After 18 years on the opinion pages of The New York Times, columnist Bob Herbert is leaving the newspaper. His final column will run this Saturday.
The Times announced Herbert’s resignation on Friday. In a memo sent to the paper’s staff, Herbert said, “The deadlines and demands were a useful discipline, but for some time now I have grown eager to move beyond the constriction of the column format, with its rigid 800-word limit, in favor of broader and more versatile efforts.”
His departure is the latest in a series of changes that has rocked the Times’ opinion pages of late. Earlier this month, columnist Frank Rich, one of the paper’s biggest names, left for New York magazine. David Shipley, who’d been editor of the Op-Ed section, left in January. And Editorial Page Editor Andrew Rosenthal is leading an overhaul of the Week In Review section.
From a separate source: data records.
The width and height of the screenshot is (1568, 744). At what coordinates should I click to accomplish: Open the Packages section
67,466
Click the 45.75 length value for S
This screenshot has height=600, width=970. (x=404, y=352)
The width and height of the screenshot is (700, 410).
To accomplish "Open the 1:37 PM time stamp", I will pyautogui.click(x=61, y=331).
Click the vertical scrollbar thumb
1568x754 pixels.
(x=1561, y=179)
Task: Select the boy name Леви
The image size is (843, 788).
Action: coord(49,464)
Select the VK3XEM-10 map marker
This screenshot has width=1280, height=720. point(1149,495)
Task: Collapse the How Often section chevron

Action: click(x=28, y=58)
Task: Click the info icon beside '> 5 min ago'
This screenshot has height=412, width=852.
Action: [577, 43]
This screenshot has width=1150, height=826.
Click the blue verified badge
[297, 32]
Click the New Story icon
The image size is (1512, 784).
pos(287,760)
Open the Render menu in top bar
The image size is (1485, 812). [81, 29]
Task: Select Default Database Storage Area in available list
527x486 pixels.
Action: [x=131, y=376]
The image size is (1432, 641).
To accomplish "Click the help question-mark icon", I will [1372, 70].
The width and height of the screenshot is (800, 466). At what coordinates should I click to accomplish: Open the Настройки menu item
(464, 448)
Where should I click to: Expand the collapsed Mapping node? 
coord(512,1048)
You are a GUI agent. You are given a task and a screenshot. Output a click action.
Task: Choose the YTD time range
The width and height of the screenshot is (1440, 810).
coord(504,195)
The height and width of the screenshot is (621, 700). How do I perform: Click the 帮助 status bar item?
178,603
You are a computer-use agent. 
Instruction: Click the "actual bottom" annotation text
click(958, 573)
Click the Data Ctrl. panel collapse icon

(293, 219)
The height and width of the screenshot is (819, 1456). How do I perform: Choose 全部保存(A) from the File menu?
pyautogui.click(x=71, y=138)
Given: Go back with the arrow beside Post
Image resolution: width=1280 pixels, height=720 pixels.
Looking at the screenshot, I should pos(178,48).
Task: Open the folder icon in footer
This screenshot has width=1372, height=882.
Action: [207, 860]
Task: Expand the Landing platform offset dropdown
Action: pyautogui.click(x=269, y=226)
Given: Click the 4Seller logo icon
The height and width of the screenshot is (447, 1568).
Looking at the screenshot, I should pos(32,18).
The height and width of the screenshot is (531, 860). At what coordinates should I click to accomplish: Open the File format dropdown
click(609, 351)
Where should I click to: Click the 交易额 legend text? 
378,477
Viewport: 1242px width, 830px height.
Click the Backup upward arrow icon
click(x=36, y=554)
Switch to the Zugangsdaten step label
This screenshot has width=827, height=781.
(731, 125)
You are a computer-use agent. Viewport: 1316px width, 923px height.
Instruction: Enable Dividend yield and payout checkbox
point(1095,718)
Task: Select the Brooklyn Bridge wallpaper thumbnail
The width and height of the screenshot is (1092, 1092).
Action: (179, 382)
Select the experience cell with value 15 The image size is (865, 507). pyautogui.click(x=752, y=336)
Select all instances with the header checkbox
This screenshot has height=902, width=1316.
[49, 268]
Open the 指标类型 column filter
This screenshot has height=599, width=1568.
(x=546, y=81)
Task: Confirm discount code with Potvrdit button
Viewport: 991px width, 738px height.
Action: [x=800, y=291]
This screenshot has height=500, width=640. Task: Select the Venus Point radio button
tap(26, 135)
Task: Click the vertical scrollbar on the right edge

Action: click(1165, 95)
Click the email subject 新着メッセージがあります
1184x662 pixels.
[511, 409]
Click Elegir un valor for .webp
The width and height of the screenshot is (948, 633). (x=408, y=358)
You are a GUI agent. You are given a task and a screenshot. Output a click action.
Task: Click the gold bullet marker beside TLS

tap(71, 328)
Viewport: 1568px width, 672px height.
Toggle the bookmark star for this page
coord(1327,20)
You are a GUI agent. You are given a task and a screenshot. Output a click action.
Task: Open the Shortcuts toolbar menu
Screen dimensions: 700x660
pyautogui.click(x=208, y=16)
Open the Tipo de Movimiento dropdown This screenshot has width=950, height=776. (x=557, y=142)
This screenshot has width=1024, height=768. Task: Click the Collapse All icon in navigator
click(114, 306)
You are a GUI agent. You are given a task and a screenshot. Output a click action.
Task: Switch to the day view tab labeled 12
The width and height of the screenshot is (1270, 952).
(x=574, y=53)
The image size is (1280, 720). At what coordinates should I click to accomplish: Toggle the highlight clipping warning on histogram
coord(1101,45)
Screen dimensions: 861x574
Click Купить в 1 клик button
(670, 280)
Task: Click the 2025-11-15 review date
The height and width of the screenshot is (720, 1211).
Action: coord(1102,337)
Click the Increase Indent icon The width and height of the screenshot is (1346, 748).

In announcing Herbert’s resignation, Rosenthal said of him: “He was often called ‘the conscience of The Times.’ We will miss him and wish him the best in his new endeavors.”
Herbert indicated that he intends to work on his book, “Wounded Colossus,” and a “soon-to-be-announced effort to help bolster progressive journalism.”
Though he didn’t get the kind of attention given to the Times’ other columnists, Herbert has long been recognized for his progressive politics and commitment to telling stories of societal injustices. He began writing his column in 1993.